When a fluid flows around an object, the fluid exerts a force on the object. Lift is the component of this force that is perpendicular to the oncoming flow direction. It contrasts with the drag force, which is the component of the force parallel to the flow direction. Lift conventionally acts in an upward direction in order to counter the force of gravity, but it may act in any direction perpendicular to the flow.

If the surrounding fluid is air, the force is called an aerodynamic force. In water or any other liquid, it is called a hydrodynamic force.

Dynamic lift is distinguished from other kinds of lift in fluids. Aerostatic lift or buoyancy, in which an internal fluid is lighter than the surrounding fluid, does not require movement and is used by balloons, blimps, dirigibles, boats, and submarines. Planing lift, in which only the lower portion of the body is immersed in a liquid flow, is used by motorboats, surfboards, windsurfers, sailboats, and water-skis.

A fluid flowing around the surface of a solid object applies a force on it. It does not matter whether the object is moving through a stationary fluid (e.g. an aircraft flying through the air) or whether the object is stationary and the fluid is moving (e.g. a wing in a wind tunnel) or whether both are moving (e.g. a sailboat using the wind to move forward). Lift is the component of this force that is perpendicular to the oncoming flow direction. Lift is always accompanied by a drag force, which is the component of the surface force parallel to the flow direction.

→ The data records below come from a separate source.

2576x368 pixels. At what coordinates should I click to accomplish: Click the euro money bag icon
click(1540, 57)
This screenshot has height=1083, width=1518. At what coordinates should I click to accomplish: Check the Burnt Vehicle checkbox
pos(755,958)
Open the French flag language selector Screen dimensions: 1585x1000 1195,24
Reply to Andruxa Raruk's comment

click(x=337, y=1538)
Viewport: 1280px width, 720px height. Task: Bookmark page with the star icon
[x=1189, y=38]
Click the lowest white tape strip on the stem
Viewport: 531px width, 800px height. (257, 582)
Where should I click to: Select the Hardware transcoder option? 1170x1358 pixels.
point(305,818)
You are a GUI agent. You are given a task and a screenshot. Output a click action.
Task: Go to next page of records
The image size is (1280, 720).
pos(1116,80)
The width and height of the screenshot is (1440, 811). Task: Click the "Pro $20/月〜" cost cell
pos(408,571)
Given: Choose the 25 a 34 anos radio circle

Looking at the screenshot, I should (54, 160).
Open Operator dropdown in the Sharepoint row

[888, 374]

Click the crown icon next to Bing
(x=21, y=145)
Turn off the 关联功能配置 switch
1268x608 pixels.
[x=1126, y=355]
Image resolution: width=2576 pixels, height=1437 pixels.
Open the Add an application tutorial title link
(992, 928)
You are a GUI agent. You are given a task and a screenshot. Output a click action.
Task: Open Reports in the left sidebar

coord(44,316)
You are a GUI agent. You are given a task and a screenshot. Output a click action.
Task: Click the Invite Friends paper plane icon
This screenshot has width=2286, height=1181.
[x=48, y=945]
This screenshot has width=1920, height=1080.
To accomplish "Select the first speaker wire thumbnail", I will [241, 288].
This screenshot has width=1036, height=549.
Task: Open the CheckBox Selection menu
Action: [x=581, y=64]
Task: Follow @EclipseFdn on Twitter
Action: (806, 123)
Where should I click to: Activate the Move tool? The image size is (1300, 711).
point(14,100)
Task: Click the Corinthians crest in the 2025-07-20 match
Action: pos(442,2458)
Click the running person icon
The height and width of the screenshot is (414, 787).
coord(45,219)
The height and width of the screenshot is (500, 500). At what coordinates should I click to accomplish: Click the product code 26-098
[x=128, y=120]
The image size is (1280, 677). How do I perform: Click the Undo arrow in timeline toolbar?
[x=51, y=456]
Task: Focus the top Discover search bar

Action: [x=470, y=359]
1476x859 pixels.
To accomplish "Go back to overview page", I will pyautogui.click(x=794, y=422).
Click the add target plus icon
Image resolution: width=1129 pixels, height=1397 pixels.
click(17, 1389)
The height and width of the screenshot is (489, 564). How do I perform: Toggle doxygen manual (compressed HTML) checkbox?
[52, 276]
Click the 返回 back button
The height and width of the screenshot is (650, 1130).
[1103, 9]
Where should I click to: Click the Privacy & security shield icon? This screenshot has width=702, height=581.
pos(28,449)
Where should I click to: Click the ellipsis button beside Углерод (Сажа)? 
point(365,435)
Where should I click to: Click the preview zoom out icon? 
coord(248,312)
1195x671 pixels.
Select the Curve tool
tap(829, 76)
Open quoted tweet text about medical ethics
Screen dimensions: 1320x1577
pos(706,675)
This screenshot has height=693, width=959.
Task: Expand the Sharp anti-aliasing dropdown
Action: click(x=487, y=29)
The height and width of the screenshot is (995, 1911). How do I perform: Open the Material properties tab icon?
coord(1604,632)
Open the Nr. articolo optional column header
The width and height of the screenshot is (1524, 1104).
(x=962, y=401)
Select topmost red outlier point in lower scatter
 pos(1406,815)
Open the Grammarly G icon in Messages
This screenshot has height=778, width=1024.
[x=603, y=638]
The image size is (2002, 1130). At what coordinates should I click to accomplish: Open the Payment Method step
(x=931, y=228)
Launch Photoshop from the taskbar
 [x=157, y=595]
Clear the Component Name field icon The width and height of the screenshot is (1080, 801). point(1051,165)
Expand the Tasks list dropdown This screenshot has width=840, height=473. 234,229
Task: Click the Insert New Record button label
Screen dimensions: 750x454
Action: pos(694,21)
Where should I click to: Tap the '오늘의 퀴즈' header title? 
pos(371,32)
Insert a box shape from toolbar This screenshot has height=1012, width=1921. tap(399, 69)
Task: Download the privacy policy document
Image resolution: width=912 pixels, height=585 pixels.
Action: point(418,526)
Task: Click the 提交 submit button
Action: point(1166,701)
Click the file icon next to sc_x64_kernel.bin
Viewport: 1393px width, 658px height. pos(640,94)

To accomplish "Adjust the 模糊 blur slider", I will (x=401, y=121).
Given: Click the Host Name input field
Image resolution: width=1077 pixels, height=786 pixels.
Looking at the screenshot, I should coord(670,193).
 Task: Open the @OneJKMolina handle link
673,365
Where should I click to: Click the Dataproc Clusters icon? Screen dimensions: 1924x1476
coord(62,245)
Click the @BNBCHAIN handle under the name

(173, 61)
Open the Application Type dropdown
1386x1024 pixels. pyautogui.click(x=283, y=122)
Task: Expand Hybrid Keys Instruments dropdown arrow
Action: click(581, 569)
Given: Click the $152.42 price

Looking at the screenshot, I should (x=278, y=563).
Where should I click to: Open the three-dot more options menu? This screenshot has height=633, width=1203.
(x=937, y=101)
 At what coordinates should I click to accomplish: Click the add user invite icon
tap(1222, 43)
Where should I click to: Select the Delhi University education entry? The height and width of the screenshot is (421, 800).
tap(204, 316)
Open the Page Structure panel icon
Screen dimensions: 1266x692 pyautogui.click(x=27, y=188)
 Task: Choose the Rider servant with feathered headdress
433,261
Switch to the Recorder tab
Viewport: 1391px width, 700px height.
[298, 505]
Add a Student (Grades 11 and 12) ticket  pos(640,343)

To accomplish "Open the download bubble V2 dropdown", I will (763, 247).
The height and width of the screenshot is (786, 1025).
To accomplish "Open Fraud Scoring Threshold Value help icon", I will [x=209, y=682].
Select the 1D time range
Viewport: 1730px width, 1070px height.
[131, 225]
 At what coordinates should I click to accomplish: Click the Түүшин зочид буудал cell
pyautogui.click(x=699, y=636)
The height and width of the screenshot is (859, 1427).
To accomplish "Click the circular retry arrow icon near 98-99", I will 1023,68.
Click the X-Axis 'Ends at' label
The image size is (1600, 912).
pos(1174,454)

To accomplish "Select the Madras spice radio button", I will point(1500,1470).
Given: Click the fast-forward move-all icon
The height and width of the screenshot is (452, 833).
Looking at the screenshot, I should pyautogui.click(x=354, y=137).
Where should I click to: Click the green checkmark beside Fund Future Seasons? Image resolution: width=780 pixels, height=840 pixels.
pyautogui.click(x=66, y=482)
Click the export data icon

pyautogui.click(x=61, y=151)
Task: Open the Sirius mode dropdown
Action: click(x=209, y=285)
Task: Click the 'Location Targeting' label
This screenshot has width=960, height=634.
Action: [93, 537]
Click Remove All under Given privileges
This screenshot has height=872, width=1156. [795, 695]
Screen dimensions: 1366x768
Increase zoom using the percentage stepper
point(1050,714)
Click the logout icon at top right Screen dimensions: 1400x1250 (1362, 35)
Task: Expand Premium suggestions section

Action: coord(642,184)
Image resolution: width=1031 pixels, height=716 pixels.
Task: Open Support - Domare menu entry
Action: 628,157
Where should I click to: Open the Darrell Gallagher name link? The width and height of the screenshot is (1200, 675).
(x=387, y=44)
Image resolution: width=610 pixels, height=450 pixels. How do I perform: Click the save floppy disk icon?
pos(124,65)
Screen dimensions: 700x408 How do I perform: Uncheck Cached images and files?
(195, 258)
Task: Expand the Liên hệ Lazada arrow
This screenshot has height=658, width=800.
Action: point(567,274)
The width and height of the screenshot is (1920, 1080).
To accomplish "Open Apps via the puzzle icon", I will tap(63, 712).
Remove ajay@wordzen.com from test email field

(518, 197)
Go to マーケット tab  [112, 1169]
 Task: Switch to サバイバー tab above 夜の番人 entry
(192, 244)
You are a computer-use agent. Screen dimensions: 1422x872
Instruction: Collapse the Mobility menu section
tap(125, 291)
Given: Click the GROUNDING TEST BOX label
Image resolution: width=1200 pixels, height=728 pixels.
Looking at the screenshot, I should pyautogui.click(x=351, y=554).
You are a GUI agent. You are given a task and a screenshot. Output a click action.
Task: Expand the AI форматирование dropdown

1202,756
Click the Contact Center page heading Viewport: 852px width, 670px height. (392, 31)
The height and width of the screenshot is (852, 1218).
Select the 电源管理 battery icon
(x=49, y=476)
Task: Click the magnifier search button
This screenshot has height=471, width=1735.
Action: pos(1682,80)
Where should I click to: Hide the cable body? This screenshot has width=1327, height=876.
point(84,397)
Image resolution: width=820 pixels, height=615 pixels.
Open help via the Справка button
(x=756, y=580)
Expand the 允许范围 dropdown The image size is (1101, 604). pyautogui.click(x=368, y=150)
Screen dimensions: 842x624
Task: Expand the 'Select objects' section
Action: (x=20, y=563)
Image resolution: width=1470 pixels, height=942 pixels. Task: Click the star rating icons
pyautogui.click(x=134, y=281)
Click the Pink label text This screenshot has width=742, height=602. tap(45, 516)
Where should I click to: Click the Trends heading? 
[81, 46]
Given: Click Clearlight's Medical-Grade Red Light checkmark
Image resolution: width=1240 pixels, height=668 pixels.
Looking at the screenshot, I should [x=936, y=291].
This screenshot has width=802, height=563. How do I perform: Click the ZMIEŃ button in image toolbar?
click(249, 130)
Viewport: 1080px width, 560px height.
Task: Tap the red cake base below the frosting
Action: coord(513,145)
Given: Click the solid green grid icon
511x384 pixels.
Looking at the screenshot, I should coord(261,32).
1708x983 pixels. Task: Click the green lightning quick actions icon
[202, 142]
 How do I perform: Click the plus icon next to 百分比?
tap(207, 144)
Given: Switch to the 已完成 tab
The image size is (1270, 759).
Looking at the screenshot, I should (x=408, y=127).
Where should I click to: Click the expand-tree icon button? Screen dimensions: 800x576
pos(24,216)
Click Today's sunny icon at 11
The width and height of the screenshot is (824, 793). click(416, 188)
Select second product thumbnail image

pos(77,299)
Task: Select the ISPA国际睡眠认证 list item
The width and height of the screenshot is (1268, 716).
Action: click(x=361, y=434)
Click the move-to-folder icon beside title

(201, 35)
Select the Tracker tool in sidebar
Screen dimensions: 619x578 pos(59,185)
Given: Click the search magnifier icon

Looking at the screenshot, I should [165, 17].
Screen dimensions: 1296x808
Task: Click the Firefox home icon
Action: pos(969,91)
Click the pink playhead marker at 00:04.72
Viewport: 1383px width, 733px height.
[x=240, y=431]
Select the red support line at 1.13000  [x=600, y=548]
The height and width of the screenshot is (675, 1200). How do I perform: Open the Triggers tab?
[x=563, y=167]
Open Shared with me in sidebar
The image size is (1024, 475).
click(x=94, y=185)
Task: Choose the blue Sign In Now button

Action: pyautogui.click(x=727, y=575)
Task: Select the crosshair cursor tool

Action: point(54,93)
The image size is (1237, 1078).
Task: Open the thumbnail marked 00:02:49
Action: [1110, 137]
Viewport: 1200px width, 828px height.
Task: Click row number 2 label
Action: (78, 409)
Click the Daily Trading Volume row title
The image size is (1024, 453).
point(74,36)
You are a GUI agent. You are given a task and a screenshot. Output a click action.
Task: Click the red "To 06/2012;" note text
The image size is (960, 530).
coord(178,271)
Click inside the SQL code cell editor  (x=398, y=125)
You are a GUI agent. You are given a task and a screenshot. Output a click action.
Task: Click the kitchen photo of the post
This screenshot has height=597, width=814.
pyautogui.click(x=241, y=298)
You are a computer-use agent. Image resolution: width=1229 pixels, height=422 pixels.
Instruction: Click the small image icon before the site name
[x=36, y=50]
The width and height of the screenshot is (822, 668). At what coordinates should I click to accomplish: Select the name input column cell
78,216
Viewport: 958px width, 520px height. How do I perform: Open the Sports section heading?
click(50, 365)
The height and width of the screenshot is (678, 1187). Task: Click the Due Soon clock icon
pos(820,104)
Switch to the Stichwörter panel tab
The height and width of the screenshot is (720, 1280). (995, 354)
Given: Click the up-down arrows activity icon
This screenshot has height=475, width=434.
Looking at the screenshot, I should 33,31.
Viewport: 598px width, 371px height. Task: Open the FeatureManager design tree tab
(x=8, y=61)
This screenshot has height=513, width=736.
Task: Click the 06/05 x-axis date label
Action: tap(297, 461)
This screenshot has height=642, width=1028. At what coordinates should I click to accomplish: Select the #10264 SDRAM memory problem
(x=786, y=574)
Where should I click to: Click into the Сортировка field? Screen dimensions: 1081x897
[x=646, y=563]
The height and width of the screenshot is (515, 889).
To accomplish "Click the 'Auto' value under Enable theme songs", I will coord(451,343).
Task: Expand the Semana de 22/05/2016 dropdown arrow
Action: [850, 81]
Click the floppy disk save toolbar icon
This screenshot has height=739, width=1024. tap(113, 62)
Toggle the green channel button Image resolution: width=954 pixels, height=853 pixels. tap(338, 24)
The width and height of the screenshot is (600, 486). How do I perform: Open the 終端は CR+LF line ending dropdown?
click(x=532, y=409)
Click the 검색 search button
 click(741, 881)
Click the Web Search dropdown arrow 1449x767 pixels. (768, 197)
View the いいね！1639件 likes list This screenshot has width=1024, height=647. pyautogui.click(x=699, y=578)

Lift is mostly associated with the wings of fixed-wing aircraft, although it is more widely generated by many other streamlined bodies such as propellers, kites, helicopter rotors, racing car wings, maritime sails, wind turbines, and by sailboat keels, ship's rudders, and hydrofoils in water. Lift is also used by flying and gliding animals, especially by birds, bats, and insects, and even in the plant world by the seeds of certain trees. While the common meaning of the word "lift" assumes that lift opposes weight, lift can be in any direction with respect to gravity, since it is defined with respect to the direction of flow rather than to the direction of gravity. When an aircraft is cruising in straight and level flight, the lift opposes gravity. However, when an aircraft is climbing, descending, or banking in a turn the lift is tilted with respect to the vertical. Lift may also act as downforce on the wing of a fixed-wing aircraft at the top of an aerobatic loop, and on the horizontal stabiliser of an aircraft. Lift may also be largely horizontal, for instance on a sailing ship.

The lift discussed in this article is mainly in relation to airfoils; marine hydrofoils and propellers share the same physical principles and work in the same way, despite differences between air and water such as density, compressibility, and viscosity.

The flow around a lifting airfoil is a fluid mechanics phenomenon that can be understood on essentially two levels: There are mathematical theories, which are based on established laws of physics and represent the flow accurately, but which require solving equations. And there are physical explanations without math, which are less rigorous. Correctly explaining lift in these qualitative terms is difficult because the cause-and-effect relationships involved are subtle. A comprehensive explanation that captures all of the essential aspects is necessarily complex. There are also many simplified explanations, but all leave significant parts of the phenomenon unexplained, while some also have elements that are simply incorrect.

An airfoil is a streamlined shape that is capable of generating significantly more lift than drag. A flat plate can generate lift, but not as much as a streamlined airfoil, and with somewhat higher drag. Most simplified explanations follow one of two basic approaches, based either on Newton's laws of motion or on Bernoulli's principle.